Conocí a Cristino Álvarez en los primeros años ochenta, cuando era un imberbe recién llegado al mundillo de la información gastronómica y vinícola. Hace casi cuarenta años, era prácticamente un ambiente único, el gastronómico, trufado por algún atrevido que se especializó en la cosa líquida. Los que se dedicaban a ello, la vieja guardia, formaban una especie de club cerrado, con sus amores e inquinas internas y con escaso interés por acoger a nuevos rostros.

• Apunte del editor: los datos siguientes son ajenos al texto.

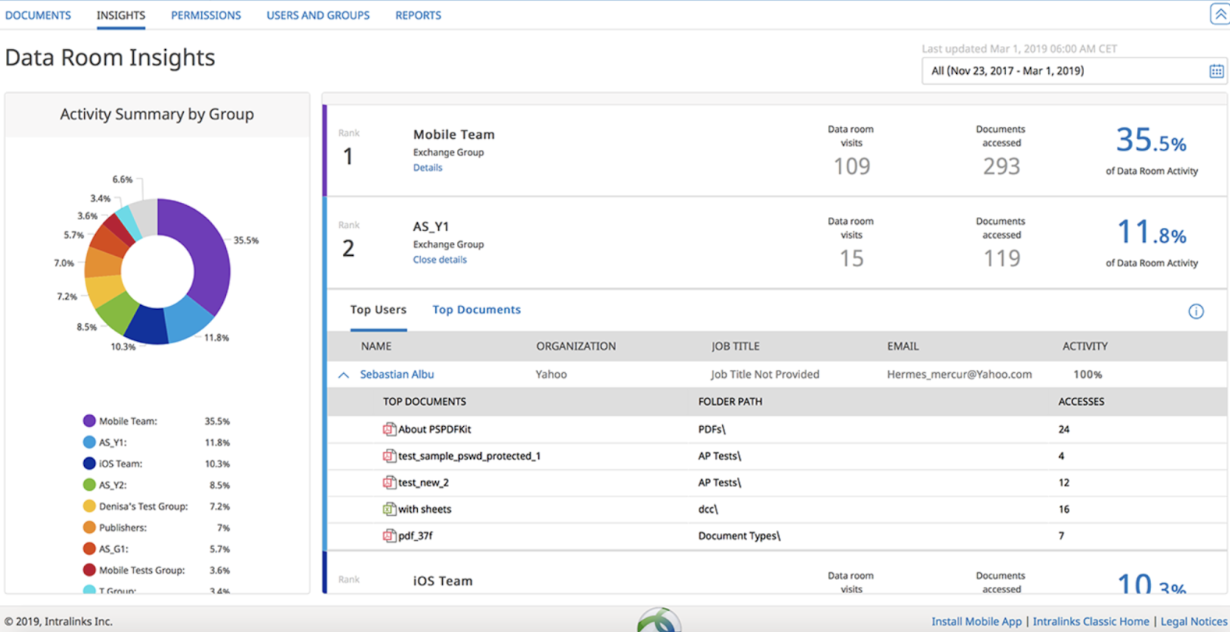1230x632 pixels.
Task: Click PDF icon beside test_sample_pswd_protected_1
Action: tap(390, 456)
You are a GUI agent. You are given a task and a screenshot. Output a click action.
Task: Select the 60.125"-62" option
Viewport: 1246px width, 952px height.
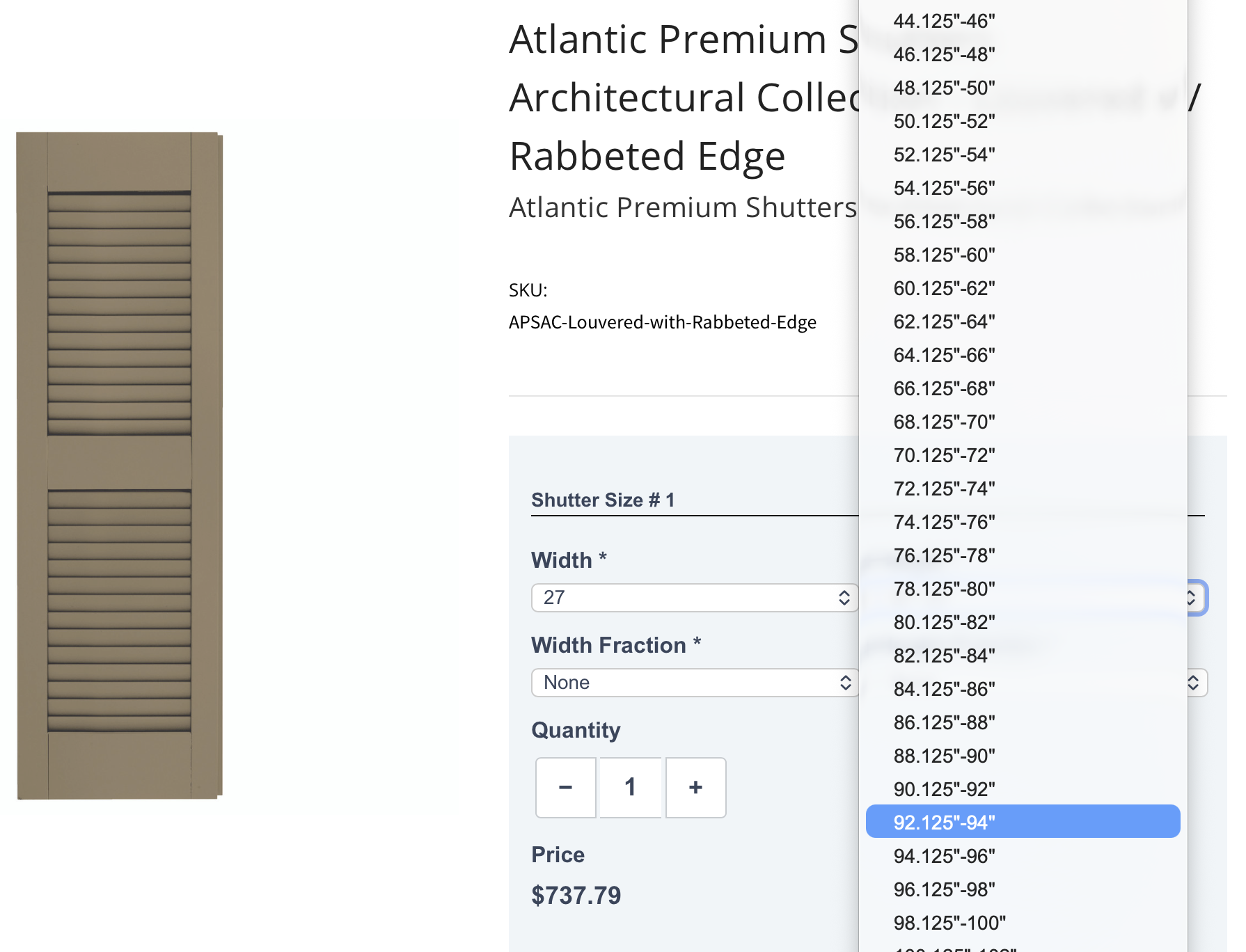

Había pocas excepciones y en aquellos tiempos en los que no hablaba por no pecar, aunque podía ver el escaso conocimiento sobre vinos de buena parte de aquellos vividores, conté con el respaldo de muy pocos de esos personajes en los que escaseaba la grandeza y abundaba la vanidad. En muchos sentidos, encontré en Cristino una de esas flagrantes excepciones. Era un personaje que, además, destacaba por la solidez de sus conocimientos, por una curiosidad insaciable y por un firme criterio periodístico.
Era un periodista de plan antiguo, que no se perdía en hipérboles huecas y que remitía al dato incontestable, respaldado por fuentes autorizadas o por su propia investigación, y envuelto, eso sí, en una retórica de estilo muy personal.
Desarrolló su carrera en la agencia Efe, en la que desempeñó diferentes cargos, como periodista parlamentario o responsable de edición, entre otros, pero su pasión era la gastronomía.
Peleó hasta conseguir una sección gastronómica en la agencia: “Los peloteros, decía, tienen una parcela amplia y la gastronomía merece la suya propia”. Así logró que sus artículos, firmados con el seudónimo de Caius Apicius, con el que rendía tributo al romano Apicio (Marcus Gavius Apicius), el primer gourmet de la historia, tuvieran más lectores en todo el mundo que el resto de la prensa del sector junta.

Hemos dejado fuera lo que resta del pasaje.